「仕事における幸せ」はどうすれば実現できるのか(写真はイメージ)

 多くの企業が生産性の向上を目指して労働時間の短縮に邁進している。だが、労働時間を減らすことだけが正しい道なのか? 経営コンサルティング会社、アイディール・リーダーズの「CHO」 (Chief Happiness Officer)丹羽真理氏によると、「社員の幸せ」が組織の生産性を高め、ビジネスの成果をもたらすことが明らかになってきたという。誰もが幸せに働けるようになるための考え方と方法を、丹羽氏が2回にわたって解説する。(JBpress)

労働時間の短縮だけが解ではない

 働き方改革が叫ばれています。働く時間を短くすれば、生産性が上がる。確かに理論上はそうかもしれませんが、私を含めておそらく多くの方が実感されているように、仕事の時間を切り詰める方向を強化すると、中長期的なことを考えるための余裕がなくなったり、職場の空気がピリピリしたり、身体も脳みそも疲れ果ててしまったりと、必ずしもビジネスでの成果に結びつかないことが多々あるのではないでしょうか。

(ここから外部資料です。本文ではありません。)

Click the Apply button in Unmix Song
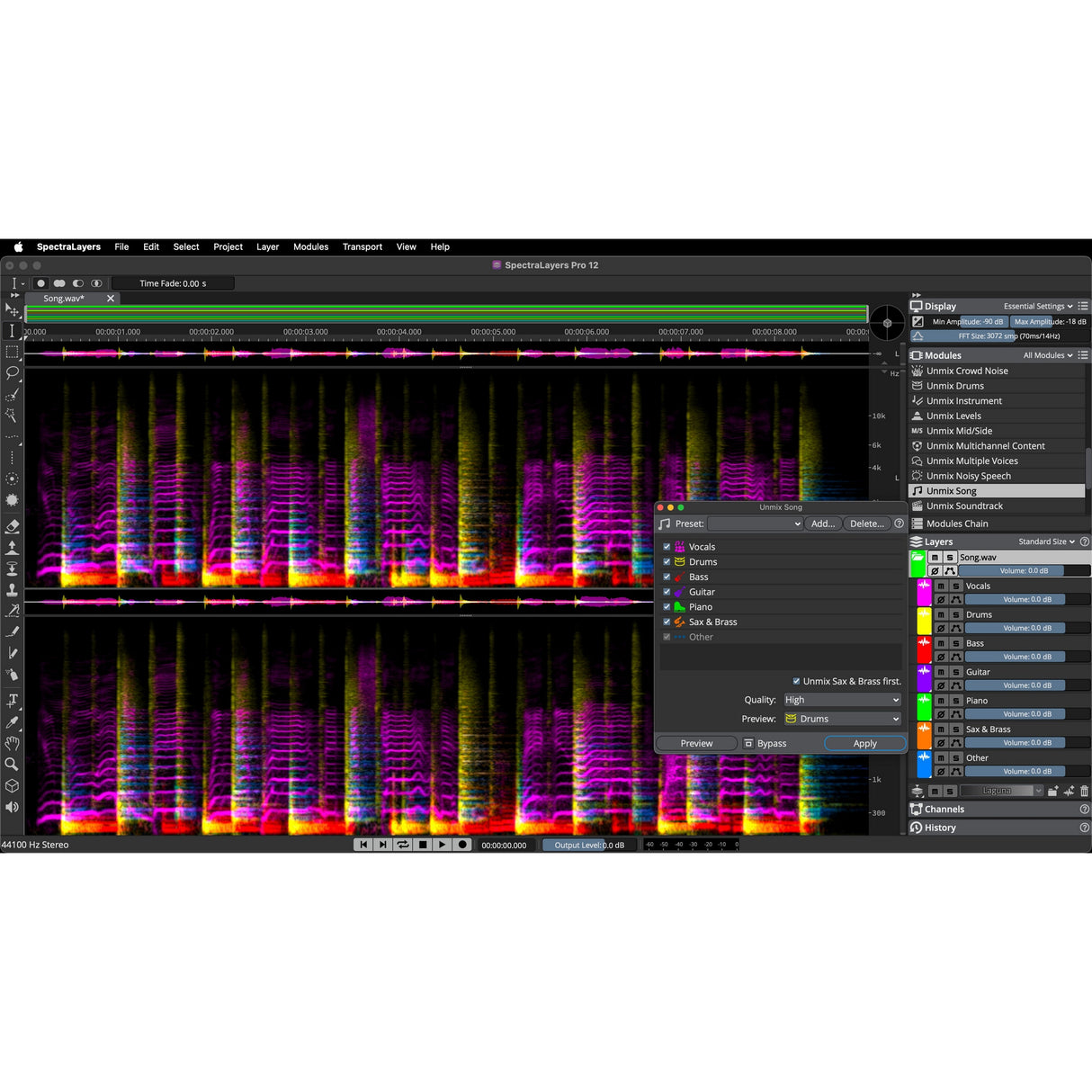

 もちろん、ムダな仕事や無意味な残業、心身の健康を害す長時間労働はすぐにやめるべきです。しかし、生産性を上げ、企業を発展させるためには、労働時間を減らすことだけが解ではない、ということなのです。

 では、どうすれば良いのでしょうか?

 実は、「社員の幸せ」がビジネスの成果をもたらすということが、近年、様々な研究から分かってきています。